Tottenham Hotspur fans have had their fair share of heartache over the years. So please excuse us while we savour these lofty moments, writes JOHN GOLIATH.
My first experience of the football World Cup was Italia 90. I remember watching the matches during the school holidays at my grandparents’ farm just outside Upington.
I recall the smell of my grandfather’s pipe tobacco, a fresh pot of moer coffee on the coal oven and sitting under a blanket which only came out of the plastic when we went to visit from Paarl.
The television wasn’t big and didn’t it have the great pictures we see today. There was no HD. But it was a great spectacle for a sports mad eight-year-old kid
I adopted England in the World Cup because my father’s favourite player was Paul Gascoigne, who also played for Tottenham Hotspur, the club my dad followed in the English First Division.
Gascoigne soon had me under his spell, with his ability to beat defenders with his close control and dribbling skills. He was my Diego Maradona. But he also seemed like a normal guy, as his tears at the end of England’s tournament also touched a lot of people around the world.
I would see those tears again a year later, but they were tears of joy when he scored an amazing free kick against Arsenal in a FA Cup semi-final, which ignited my love affair with Spurs.

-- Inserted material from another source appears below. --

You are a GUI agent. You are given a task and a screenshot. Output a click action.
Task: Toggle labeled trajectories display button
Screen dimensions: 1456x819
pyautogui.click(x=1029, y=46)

The 1991 FA Cup final win over Nottingham Forest would be Gazza’s final match for Spurs, but I stuck with the team ever since, with Gary Lineker and Gary Mabbutt also being added to my list of idols.
But since then there has been more heartache and pain than joy. I have come to know the term ‘Spursy’ – to have success in reach but to ultimately chuck it away. Like watching us go 3-0 up against Manchester United and then losing 5-3. Or being in a two-horse race with Leicester City for the Premiership title, only to finish third … behind Arsenal.
At halftime in the second leg of the Champions League semi-final between Spurs and Ajax, it felt a bit Spursy. All my excitement drained away in a space of 45 minutes.
Ajax were 2-0 up on the night and 3-0 on aggregate. So close, but yet so far again for Spurs. Dreams of Champions League glory shattered. Will there ever be such a moment again.
But as that familiar feeling of defeat started to sink in, Lucas Moura pulled one back for Spurs. ‘It’s the hope that kills you,’ whispered the left side of my brain. Then the second goal came, and suddenly it was game on. ‘Another teaser, don’t get to worked up.’
When Moura eventually won the game in the last second of stoppage time (the ref added another two minutes just to drive up our collective blood pressures), I was, for a moment, transported back to my grandparents’ house. The smell of pipe tobacco and moer coffee and a dusty blanket filled my nostrils again. Lucas Moura was the new Gazza.
Tottenham are in the Champions League final. Yes the Champions League final against Liverpool, and I’m yearning for another dose of coffee and pipe tobacco aromas. But if it turns out be a bit ‘Spursy’, I’m sure I will be able to handle it. Goodness knows, I’m used to it.